Finding a Way

Finding a Way

Waste companies adapt to a struggling economy

Like many industries, the solid waste industry has felt the lingering impacts of the struggling economy, volatile commodities markets and a tightening credit market. However, officials and financial analysts say the solid waste industry is better positioned than others to endure these tough times.

"The solid waste industry has a very stable business model," says Brian Butler, a solid waste industry analyst for FBR Capital Markets, Arlington, Va. "It's not a discretionary spend. You've got to have someone pick up the trash."

During the past year, Butler adds, while the S&P Index has fallen 36 percent, waste industry stocks as a whole have seen an approximately 17 percent decrease. "They've held up pretty well," he says. Perhaps more indicative of the industry's investment stability is that while the S&P Index has fallen 17 percent over the past four years, the waste industry has actually gained 10 percent.

However, those numbers do not mean the industry does not feel the impact of a struggling economy. Bruce Parker, president and CEO of the Washington-based National Solid Wastes Management Association, says the industry is more "recession resilient" than "recession proof." He points out that declines in housing and commercial construction have resulted in decreasing waste volumes for haulers. Declining volumes, he says, leave many companies searching for ways to offset those losses in revenue.

Overall, Butler says, the biggest risk or fear for waste companies is pricing discipline. Declining prices would be much more impactful than anything else on the industry's overall business model, he adds, and says declining volumes over the past few years might cause companies to drop their pricing, which is a major concern for investors. However, Butler thinks the pricing will remain stable despite volume drops. "Usually, a drop in volume means a drop in pricing," he says. "But the waste industry is slightly different [from other industries] because of the large ownership of landfills by large public companies."
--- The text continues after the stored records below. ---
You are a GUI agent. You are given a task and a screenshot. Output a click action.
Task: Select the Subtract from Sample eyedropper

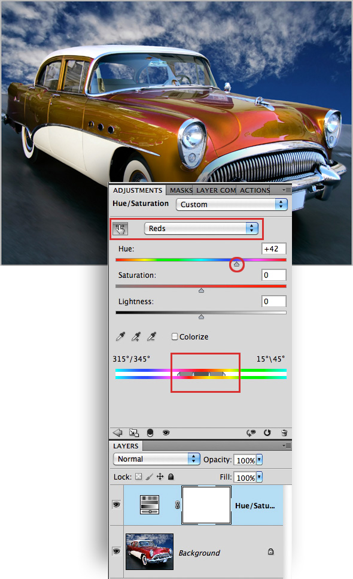click(x=151, y=337)
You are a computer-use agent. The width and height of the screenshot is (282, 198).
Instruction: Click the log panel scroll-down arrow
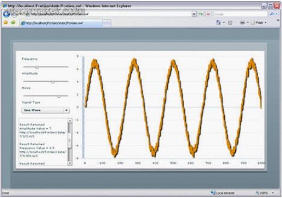tap(70, 163)
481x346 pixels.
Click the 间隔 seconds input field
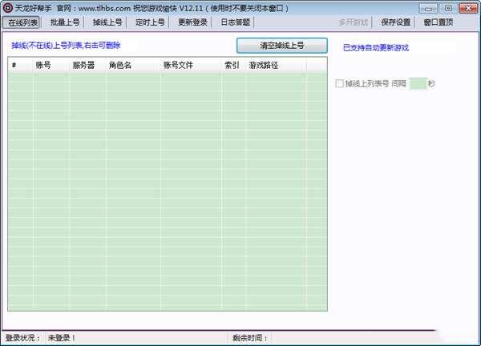(x=418, y=83)
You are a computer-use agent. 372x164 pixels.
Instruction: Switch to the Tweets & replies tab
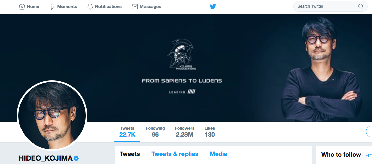click(175, 154)
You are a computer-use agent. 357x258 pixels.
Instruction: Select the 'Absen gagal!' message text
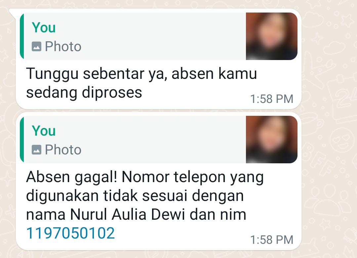pyautogui.click(x=145, y=205)
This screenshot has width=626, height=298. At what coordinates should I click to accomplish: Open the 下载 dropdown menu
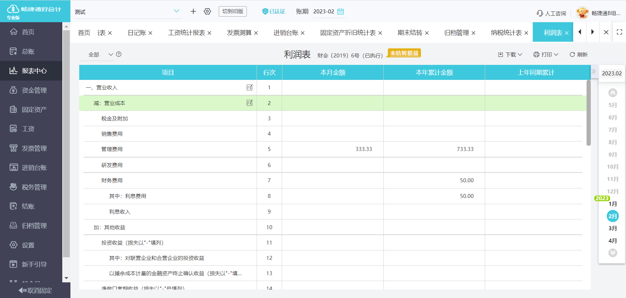tap(510, 54)
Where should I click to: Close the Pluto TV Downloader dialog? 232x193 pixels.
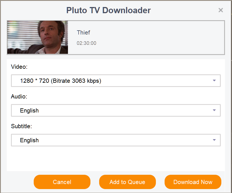tap(221, 10)

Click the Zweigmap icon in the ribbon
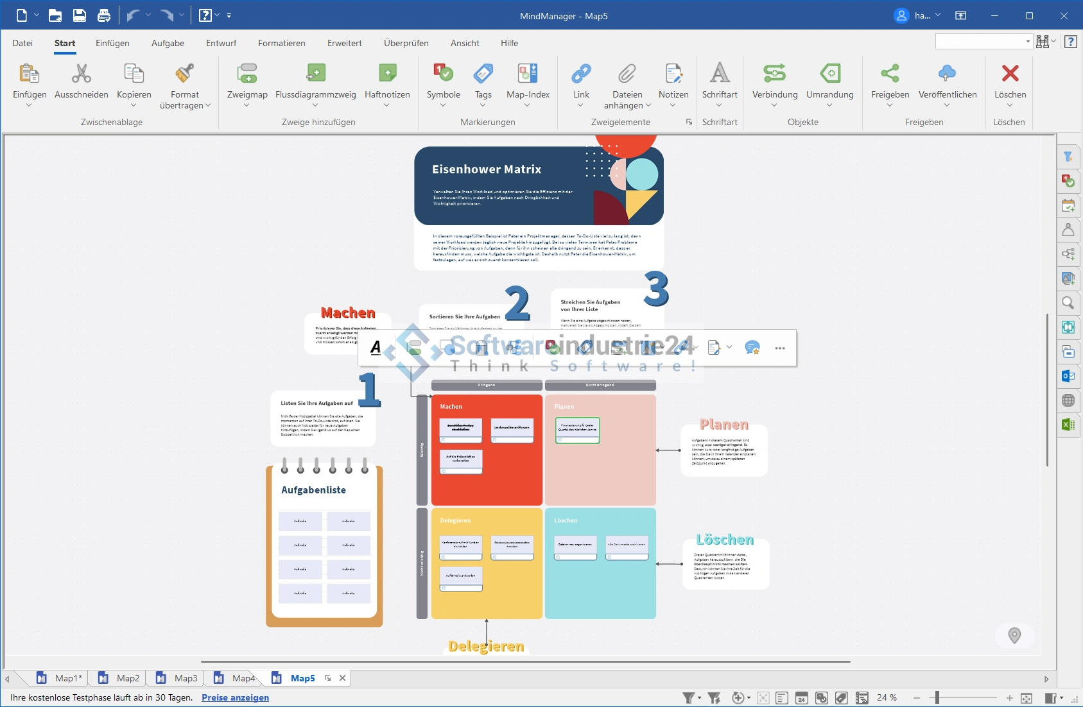(x=247, y=74)
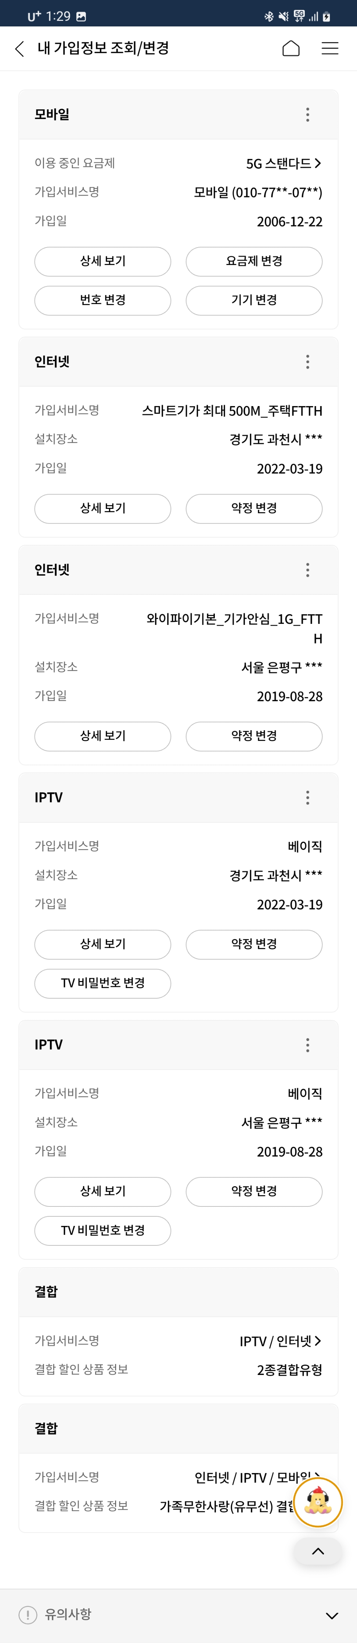Open the IPTV / 인터넷 bundle details
The width and height of the screenshot is (357, 1643).
(281, 1341)
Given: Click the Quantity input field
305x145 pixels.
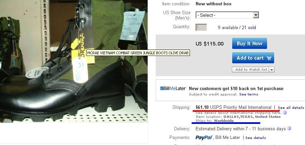Looking at the screenshot, I should pyautogui.click(x=201, y=27).
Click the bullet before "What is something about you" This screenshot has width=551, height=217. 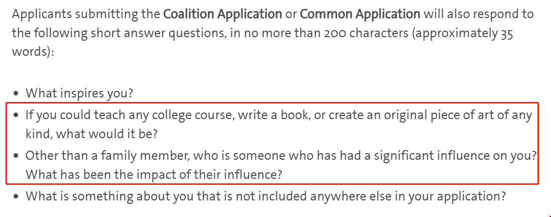coord(16,196)
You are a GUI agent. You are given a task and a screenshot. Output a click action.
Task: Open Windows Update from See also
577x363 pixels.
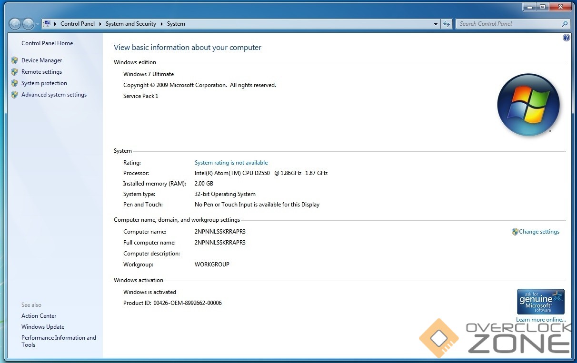[x=43, y=327]
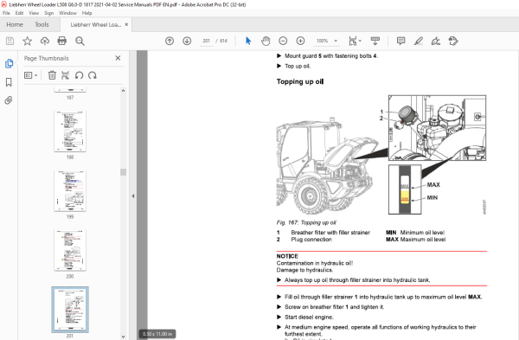Click the Save file icon

coord(10,41)
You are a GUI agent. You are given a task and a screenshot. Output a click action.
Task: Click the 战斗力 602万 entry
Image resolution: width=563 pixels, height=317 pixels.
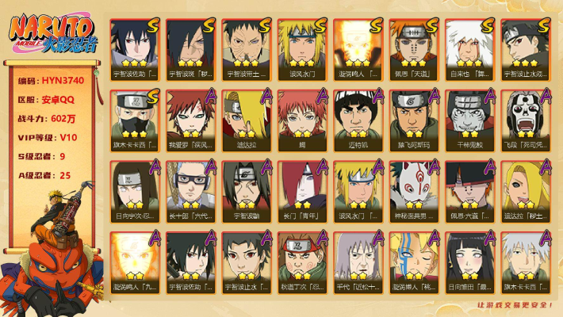pyautogui.click(x=47, y=118)
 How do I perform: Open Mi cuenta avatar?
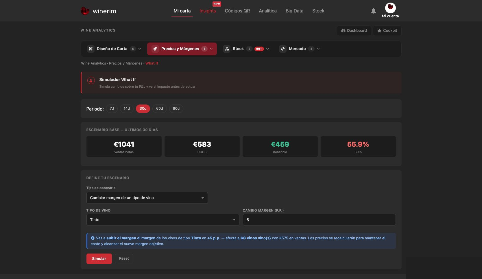(x=390, y=8)
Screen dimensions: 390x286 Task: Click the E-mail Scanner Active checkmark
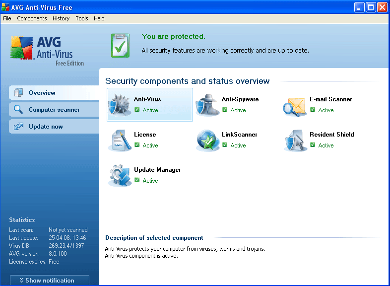(313, 110)
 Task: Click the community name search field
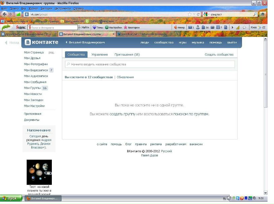(x=150, y=64)
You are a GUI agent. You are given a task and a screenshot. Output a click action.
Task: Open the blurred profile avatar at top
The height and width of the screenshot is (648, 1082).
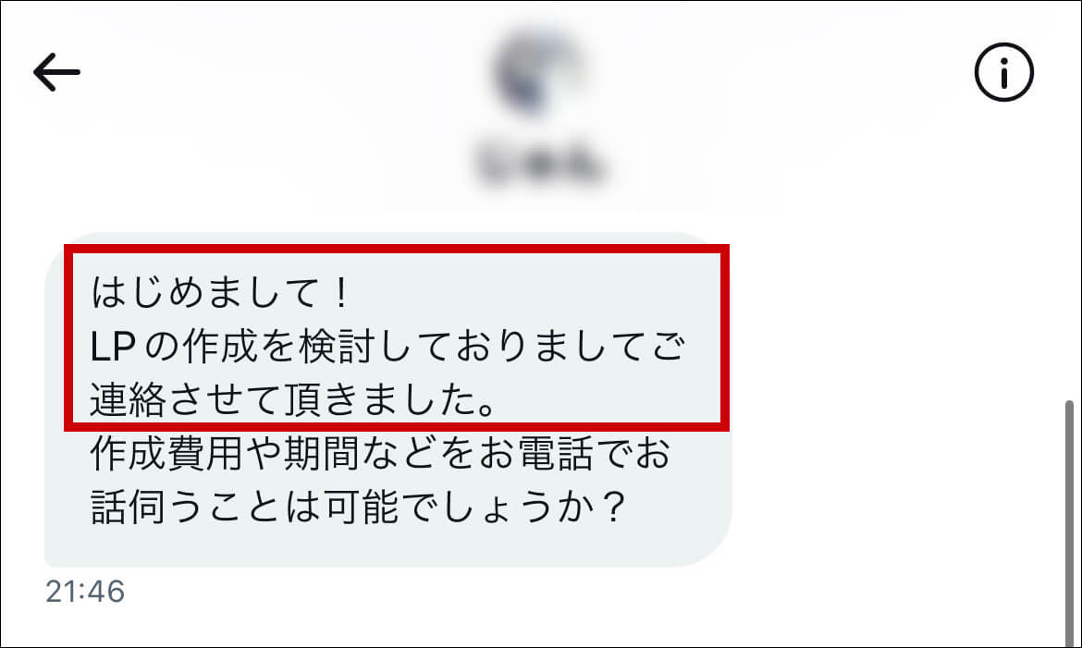[x=540, y=71]
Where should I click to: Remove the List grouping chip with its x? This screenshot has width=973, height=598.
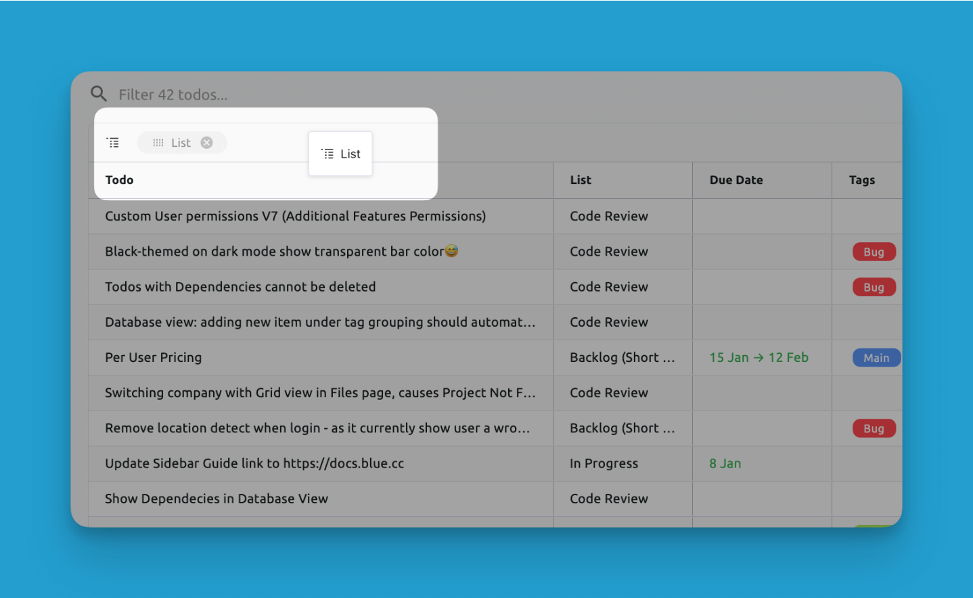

Houston-based Waste Management, in fact, saw its third-quarter 2008 net income increase 12 percent when compared to the same quarter in 2007, despite declining trash volumes. The company credits the increase in part to increasing prices for certain services and fuel surcharges. "One thing that we demonstrated, as you've seen volumes decline, we've done a really good job of flexing down our costs," said Larry O'Donnell, president and chief operating officer of Waste Management, during a recent conference call to announce the company's third-quarter earnings.

Some of the tools used to offset revenue loss due to decreasing volumes and volatile commodities prices have been environmental and fuel surcharges, and stable controls on disposal pricing. According to Waste Management, its fuel costs for third-quarter 2008 rose on average about $1.45 per gallon, or 50 percent compared to the same quarter in 2007. That increase led to a total increase of $83 million in fuel costs, but O'Donnell says that cost was fully offset by the surcharge.

While Folsom, Calif.-based Waste Connections uses a fuel surcharge in some markets, it also has found other ways to offset rising fuel costs. The company decided to take advantage of recently falling fuel prices and strike a deal with its supplier to meet 75 percent of its 2009 expected diesel needs at $3.75 per gallon. It also has reached agreements to secure fuel for portions of 2010.

"We found that surcharges have a lower recovery rate," says Worthing Jackman, executive vice president and chief financial officer of Waste Connections, who adds that savings using both methods equaled 1.9 percent of the company's overall growth for third-quarter 2008 — meaning the company recovered roughly 60 percent of the increase in fuel cost over that period.